Minister of Communications, Works and Utilities
- In office 1971–1974
- Succeeded by: Bwebwetake Areieta

Member of the House of Assembly
- In office 1974–1986

Member of the Legislative Council
- In office 1971–1974
- Constituency: Marakei

Member of the House of Representatives
- In office 1968–1971
- Preceded by: Buren Ratieta
- Constituency: Marakei

Personal details
- Born: 26 April 1938 Ocean Island, Gilbert and Ellice Islands
- Died: 12 June 1986 (aged 48) South Tarawa, Kiribati

= Naboua Ratieta =

Kiribati politician (1938–1986)

Naboua T. Ratieta (26 April 1938 – 12 June 1986) was an I-Kiribati politician who became the first Chief Minister of the Gilbert and Ellice Islands in 1974. The Ellice Islands separated from the colony the following year, and he remained Chief Minister of the Gilbert Islands until 1978. He also served as an MP from 1968 until his death.

==Biography==
Ratieta was born on Ocean Island in April 1938, the son of Bauro Ratieta of Marakei. He was adopted by Naboua on Nonouti island, where he grew up as a Roman Catholic. He was educated at Bairiki Primary School and then King George V School from 1951 to 1956. He joined the civil service as a cadet assistant administrate officer in 1957, before becoming an information officer in 1962 and a senior executive officer in 1965. Between 1968 and 1973 he was secretary of the Medical Department. In 1965, he was amongst the founders of the Gilbertese National Party (GNP).
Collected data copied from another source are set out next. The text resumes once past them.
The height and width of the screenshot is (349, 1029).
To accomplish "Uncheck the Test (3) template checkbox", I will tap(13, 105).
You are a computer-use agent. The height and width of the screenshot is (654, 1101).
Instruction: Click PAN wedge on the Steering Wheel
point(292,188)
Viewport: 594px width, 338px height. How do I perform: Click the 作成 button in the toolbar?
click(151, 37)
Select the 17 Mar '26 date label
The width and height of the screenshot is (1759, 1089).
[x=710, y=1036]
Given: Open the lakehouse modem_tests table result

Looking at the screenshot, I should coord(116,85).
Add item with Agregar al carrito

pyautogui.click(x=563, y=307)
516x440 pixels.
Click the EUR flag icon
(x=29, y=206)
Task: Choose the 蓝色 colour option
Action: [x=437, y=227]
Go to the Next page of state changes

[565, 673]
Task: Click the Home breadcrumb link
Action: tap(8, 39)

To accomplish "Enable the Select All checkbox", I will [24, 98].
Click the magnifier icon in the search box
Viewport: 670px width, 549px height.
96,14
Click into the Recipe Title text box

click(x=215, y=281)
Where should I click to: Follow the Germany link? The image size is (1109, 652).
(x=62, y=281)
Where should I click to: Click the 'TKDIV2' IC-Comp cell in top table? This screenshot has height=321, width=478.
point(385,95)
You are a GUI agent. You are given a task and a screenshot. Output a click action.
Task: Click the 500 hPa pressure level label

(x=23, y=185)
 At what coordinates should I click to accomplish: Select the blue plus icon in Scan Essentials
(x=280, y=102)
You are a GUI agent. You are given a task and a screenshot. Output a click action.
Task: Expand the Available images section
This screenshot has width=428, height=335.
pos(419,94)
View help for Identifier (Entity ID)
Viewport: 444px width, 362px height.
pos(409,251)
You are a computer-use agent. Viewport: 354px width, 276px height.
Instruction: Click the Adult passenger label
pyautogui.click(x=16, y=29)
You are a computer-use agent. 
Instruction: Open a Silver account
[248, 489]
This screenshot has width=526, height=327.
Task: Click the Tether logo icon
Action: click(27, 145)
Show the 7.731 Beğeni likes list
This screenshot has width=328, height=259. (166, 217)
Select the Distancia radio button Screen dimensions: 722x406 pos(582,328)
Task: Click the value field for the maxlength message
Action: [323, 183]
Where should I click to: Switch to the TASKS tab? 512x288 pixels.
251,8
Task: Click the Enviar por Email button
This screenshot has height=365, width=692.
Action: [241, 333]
Ratieta was first elected to the House of Representatives in a September 1968 by-election in Marakei, following the death of the incumbent member, his brother Buren of the GNP. After being re-elected in 1971 he was appointed Minister of Communications, Works and Utilities in the cabinet of Reuben Uatioa. The following year he was appointed Acting Leader of Government Business when Uatioa was absent due to illness. After Uatioa lost his seat in the 1974 elections, Ratieta was appointed to the post of Chief Minister.
He was awarded a CBE in the 1977 New Year Honours.

He was re-elected again in the February 1978 parliamentary elections, but direct elections had been introduced for the post of Chief Minister. Although he was one of five candidates nominated by the House of Assembly for the post of Chief Minister, the constitution only allowed for four members to be put to voters and Ratieta was the one to miss out.

Following the 1982 parliamentary elections, he was nominated to contest the subsequent presidential elections, but received only 10.5% of the vote, finishing last out of the four candidates. He died in Kiribati Central Hospital in 1986 from heart disease, and was given a state funeral.